Similar bills to pressure OPEC when oil prices are on the rise have appeared in Congress without success for more than 20 years. (Source: Shutterstock.com)
A U.S. House panel on April 20 passed a bill to open the OPEC oil production group and countries working with it to lawsuits for collusion in boosting petroleum prices, but it was uncertain whether the full chamber would consider the legislation.
The so-called NOPEC bill, introduced by Representative Steve Chabot, a Republican, passed on a voice vote in the House Judiciary Committee. It would allow the U.S. Justice Department to bring anti-trust lawsuits against oil-producing countries in OPEC.
Similar bills to pressure OPEC when oil prices are on the rise have appeared in Congress without success for more than 20 years.
“It’s high time that we do more to fight ... production controls that continue to keep the price of crude oil and gasoline arbitrarily high in the United States,” Chabot told the committee before the vote.
Oil prices have risen about 33% this year and on April 20 hit the highest level in a month, above $68/bbl for Brent international crude. But that was well below the level of more than $100 a barrel in 2008 when a similar bill passed in the full House.
The rise came despite a deal OPEC+, a group consisting of OPEC members, Russia and their allies, struck this month to gradually ease oil output cuts from May, as economies recover from the global pandemic. The deal came after U.S. Energy Secretary Jennifer Granholm called on top OPEC producer Saudi Arabia to keep energy affordable for consumers.
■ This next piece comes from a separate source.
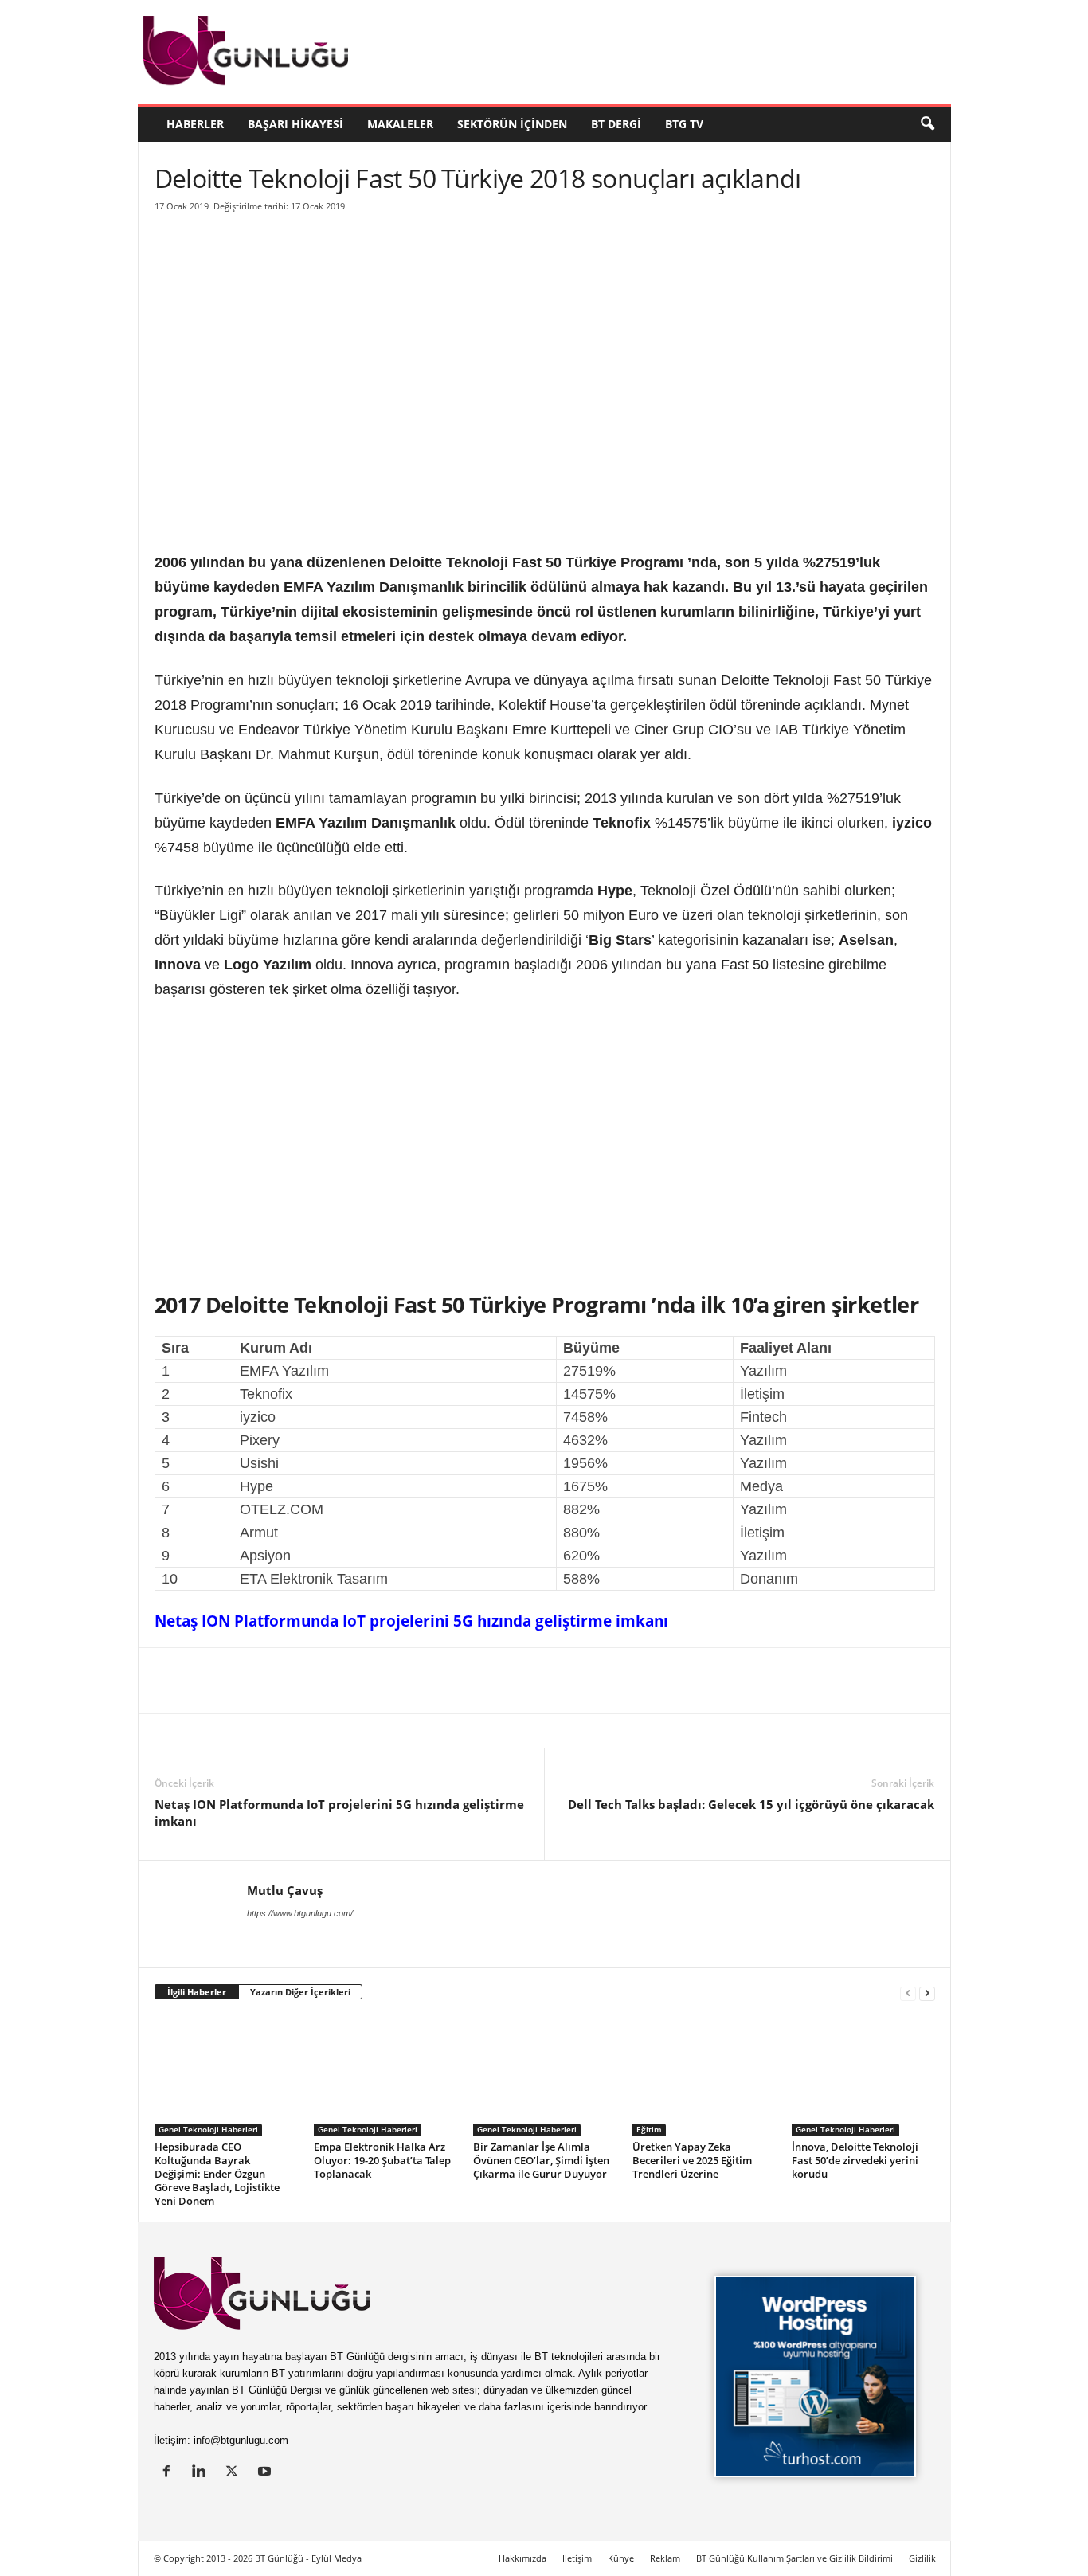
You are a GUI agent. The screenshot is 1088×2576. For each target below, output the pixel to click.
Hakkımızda (522, 2558)
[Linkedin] (154, 1681)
The OPEC+ group had implemented the deep production cuts after the pandemic led to an oil price collapse last year.
A similar bill to pressure OPEC was reintroduced in the Senate last month, by Republican Senator Chuck Grassley, a supporter of ethanol, a motor fuel additive made from corn, and Democrat Amy Klobuchar. To become law, a bill would have to pass both chambers in Congress and be signed by President Joe Biden.
In 2018, Qatar, one of OPEC’s core Gulf members, quit the group after nearly six decades, partly because of the risk that potential passage of NOPEC could harm its U.S. expansion plans.